“It’s awfully good of you,” he said. “I’ve been a perfect ass, of course. If I could win back half what I’ve lost, I swear I’d never back a horse again!”

“I expect your luck will turn,” repeated Barbara hopefully. She had all a gambler’s instinct of optimism.

But Sidney only laughed again rather recklessly as he got up to go. The interval was over and the people were hurrying back to their seats.

“As the orchestra seems to be going to make another effort,” he said, “I must get back to the Garringdons’ box. Good night, Miss Turner; good night, Aunt Ruth; I’ll come and look you up in a day or two, if I get over to-morrow without being obliged to put a sudden end to my career.”

“What did Joe mean by his last remark?” Mrs. Vanderstein asked as the door shut behind the young man’s vanishing form. “I don’t understand what he meant about putting an end to his career.”

“He was telling me he has lost a lot of money lately, racing,” Barbara murmured rather reluctantly, for she was not sure if Sidney would like her to repeat what he had said. Still, she thought, it was surely absurd for her to imagine that he would confide in her anything he would hesitate to tell a relation. “I suppose he was trying to joke about that.”

“It’s nothing to joke about,” said Mrs. Vanderstein severely. “Not that I saw anything like a joke. I think it’s disgraceful, and I shall alter my opinion of him very seriously if he really has been betting. But hush, the music is going to begin.”

And she was soon entirely engrossed in listening to it.

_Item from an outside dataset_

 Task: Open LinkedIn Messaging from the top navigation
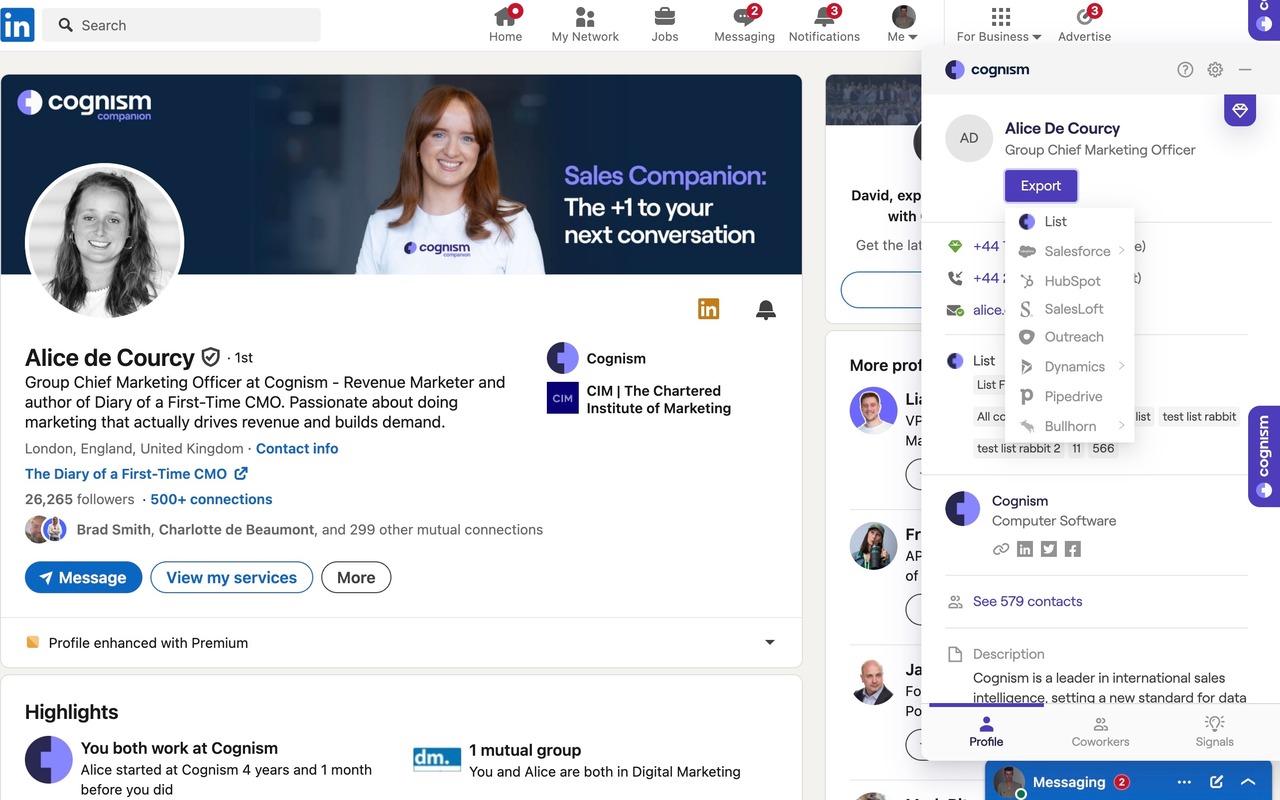[744, 24]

But Barbara, to whose ear any but the most elementary tunes presented nothing but a confused medley of noises, wriggled rather impatiently on her chair from time to time, as she waited for the act to come to an end. Recollections that had lain dormant for a long time, put away on some high shelf of the wardrobe of memory, had been awakened again by her conversation with Sidney and the letter she had that day received from the old stableman. How happy her childhood seemed when viewed now through the flattering medium of the intervening years, which obscured all that had been disagreeable, and magnified the delights of her unrestrained wanderings and of the free and easy company of her father and her father’s delightfully jocular friends.

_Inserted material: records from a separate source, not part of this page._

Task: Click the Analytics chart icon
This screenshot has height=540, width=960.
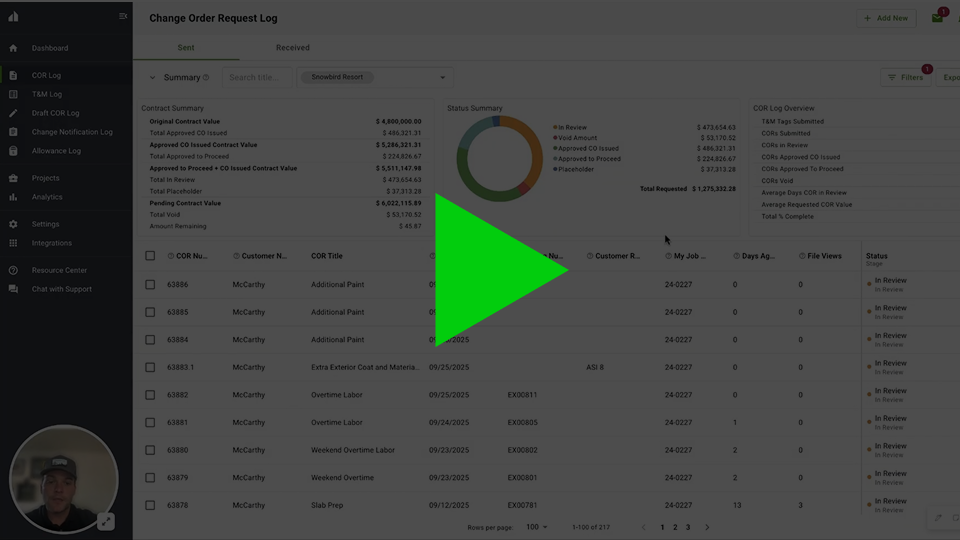Action: tap(13, 197)
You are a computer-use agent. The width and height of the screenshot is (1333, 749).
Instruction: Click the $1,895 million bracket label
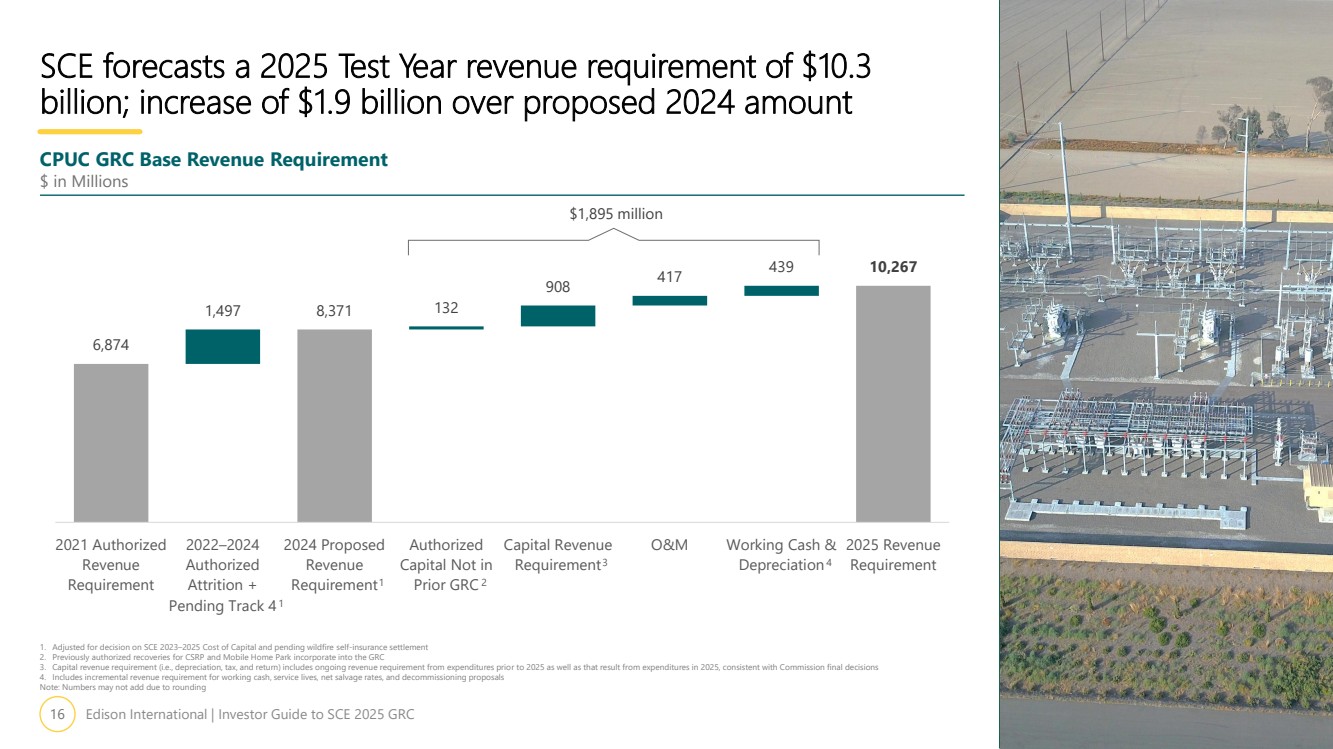point(616,213)
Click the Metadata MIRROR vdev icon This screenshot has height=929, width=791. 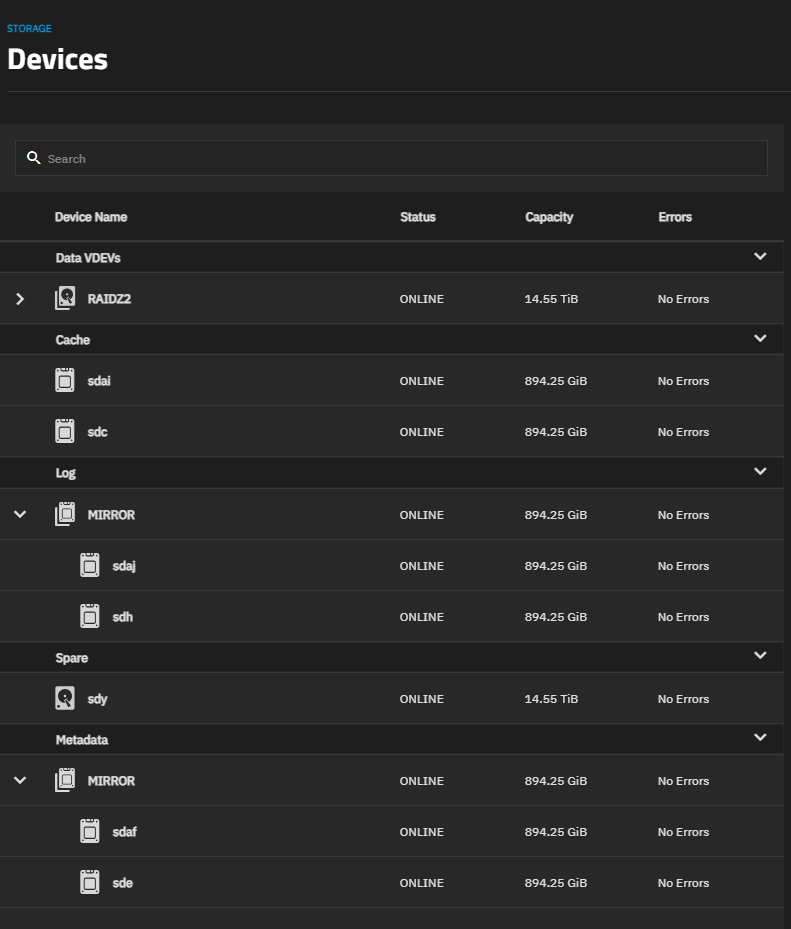pyautogui.click(x=65, y=781)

How they used to laugh at each other’s witty remarks, and how she, too, had laughed, joining in the mirth without understanding in the least what aroused it but with enjoyment none the less complete on that account. With closed eyes she leant back against the wall of the box, her lips curved in a smile and her head a little to one side in an attitude of listening. But it was not the voices of the singers she heard. Instead, the thud, thud of galloping hoofs sounded in her ears, coming nearer and nearer, and, mixed with the creaking of leather, the excited snorts of her pony and the jingling of bits. She seemed to see around her the bare, open spaces of the heath and the figures of the watchers, among them herself, crouching low in the saddle with her back to the bitter east winds that sweep across the bleak Newmarket country in the spring. Splendid bracing air, her father used to say, and for her part she had never given a thought to the weather. Happy, happy times! Oh, that they could return. Why could not Mrs. Vanderstein give her that £500 a year, thought Barbara, and let her take a cottage, however tiny, within reach of a race-course and within hail of a training stable? If only she had a little money of her own. Money was everything, after all. It meant liberty. If Averstone won his race it would be something to the good.